Pleasant was the son of Armiger Lilly Bell (1771-1816) and his wife Sarah Blackford (1779-1848). Armiger Bell was born in Fluvanna, Virginia, 10 January, 1771. He was the third youngest of a dozen children. The Bell family was large, well off, and owned land and slaves. Armiger later sailed down the Ohio River to Kentucky, meeting his future wife Sarah, and married her on 31 March, 1795. The couple settled near Vevey and took up farming in what was then a heavily forested area.

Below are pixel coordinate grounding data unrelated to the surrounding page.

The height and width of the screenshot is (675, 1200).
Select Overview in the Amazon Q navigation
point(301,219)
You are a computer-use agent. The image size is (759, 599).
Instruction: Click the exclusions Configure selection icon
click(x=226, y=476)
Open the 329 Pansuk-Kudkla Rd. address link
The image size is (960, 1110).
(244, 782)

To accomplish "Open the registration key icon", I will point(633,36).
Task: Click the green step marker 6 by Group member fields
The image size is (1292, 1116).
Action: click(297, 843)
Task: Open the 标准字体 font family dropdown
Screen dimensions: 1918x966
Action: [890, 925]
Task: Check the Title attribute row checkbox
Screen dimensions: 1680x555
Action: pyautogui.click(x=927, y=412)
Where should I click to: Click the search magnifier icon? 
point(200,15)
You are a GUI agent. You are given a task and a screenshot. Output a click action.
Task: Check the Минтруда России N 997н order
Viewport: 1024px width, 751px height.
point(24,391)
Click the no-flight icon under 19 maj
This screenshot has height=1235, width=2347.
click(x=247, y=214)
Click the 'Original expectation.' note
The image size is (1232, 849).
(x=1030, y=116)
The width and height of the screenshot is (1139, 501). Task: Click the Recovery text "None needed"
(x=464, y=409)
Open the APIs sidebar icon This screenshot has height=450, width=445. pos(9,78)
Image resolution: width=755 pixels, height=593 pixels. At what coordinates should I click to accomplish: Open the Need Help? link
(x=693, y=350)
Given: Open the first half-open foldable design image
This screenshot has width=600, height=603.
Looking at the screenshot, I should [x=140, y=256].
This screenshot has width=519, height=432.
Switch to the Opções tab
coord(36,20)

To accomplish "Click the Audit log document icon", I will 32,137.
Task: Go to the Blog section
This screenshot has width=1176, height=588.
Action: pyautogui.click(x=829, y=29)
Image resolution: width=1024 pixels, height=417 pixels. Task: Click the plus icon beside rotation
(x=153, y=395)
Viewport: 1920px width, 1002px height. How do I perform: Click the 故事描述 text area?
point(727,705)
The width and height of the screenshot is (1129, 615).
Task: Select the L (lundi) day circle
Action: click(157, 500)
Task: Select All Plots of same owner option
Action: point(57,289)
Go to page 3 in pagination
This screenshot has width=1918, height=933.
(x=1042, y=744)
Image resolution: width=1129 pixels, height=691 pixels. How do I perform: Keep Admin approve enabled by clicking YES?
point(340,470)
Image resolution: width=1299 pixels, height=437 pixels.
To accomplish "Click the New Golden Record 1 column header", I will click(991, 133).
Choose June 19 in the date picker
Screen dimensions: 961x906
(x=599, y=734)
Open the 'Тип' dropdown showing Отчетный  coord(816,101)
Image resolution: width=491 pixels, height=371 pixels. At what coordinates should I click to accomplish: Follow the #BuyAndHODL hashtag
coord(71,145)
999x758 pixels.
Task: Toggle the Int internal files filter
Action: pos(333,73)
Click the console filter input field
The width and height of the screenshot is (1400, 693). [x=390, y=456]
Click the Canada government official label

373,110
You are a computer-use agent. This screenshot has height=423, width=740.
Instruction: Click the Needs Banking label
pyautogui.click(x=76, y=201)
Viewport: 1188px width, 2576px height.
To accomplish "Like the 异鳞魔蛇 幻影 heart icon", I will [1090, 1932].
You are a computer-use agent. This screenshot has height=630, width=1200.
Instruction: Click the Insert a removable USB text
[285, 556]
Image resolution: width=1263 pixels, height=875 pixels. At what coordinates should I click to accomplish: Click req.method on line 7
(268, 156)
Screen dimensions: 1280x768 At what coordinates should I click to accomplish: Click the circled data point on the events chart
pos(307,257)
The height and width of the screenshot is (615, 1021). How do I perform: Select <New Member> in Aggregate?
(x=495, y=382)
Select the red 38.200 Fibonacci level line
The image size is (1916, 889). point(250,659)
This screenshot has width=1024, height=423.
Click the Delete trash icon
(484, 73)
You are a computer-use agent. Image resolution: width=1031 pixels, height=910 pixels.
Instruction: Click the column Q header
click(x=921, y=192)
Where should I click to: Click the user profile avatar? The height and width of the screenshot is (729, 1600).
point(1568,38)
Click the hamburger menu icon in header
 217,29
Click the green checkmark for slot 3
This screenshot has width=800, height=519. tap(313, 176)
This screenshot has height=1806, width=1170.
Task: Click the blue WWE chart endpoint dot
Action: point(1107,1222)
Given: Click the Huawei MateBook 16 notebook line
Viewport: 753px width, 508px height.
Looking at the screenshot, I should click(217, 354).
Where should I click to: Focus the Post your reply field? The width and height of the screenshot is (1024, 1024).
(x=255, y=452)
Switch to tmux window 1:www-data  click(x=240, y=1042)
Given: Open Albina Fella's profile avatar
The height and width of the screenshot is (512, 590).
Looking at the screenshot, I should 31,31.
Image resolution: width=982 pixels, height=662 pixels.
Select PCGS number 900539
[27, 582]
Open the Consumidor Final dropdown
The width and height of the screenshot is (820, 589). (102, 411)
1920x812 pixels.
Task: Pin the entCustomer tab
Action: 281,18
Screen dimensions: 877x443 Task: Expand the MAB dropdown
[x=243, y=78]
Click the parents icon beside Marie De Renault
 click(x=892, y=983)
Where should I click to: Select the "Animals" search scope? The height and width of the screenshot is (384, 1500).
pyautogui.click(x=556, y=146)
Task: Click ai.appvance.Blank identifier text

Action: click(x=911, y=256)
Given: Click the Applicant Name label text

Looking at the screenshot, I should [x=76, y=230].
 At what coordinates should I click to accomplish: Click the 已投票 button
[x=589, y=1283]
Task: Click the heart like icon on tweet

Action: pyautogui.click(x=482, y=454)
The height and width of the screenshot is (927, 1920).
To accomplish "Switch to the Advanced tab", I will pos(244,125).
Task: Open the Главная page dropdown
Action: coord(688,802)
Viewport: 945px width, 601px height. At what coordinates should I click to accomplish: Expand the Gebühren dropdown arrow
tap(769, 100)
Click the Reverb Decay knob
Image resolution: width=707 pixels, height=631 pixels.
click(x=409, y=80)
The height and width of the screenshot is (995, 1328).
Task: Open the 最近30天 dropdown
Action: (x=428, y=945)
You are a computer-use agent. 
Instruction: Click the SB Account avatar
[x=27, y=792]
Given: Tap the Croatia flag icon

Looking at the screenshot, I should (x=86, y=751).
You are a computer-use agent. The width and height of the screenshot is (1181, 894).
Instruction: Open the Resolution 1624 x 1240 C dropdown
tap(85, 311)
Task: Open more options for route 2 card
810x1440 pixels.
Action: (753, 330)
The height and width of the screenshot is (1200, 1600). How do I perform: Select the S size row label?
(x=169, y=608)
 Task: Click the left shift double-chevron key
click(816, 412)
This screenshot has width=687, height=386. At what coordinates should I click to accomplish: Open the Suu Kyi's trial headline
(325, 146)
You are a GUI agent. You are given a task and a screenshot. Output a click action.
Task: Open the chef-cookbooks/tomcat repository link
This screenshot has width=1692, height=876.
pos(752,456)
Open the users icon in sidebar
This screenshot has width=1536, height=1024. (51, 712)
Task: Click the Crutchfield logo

After Armiger’s death on 5 November, 1816, his eldest son James took over the farm, until his mother remarried in 1821 and his new stepfather took over from her son. Her second husband, John White, appears to have been abusive and volatile. Ultimately, he mysteriously vanished while taking a herd of hogs to market. Sarah eventually came to live with her son Pleasant and his family. She died in 1848 and is buried in the Tillett Cemetery.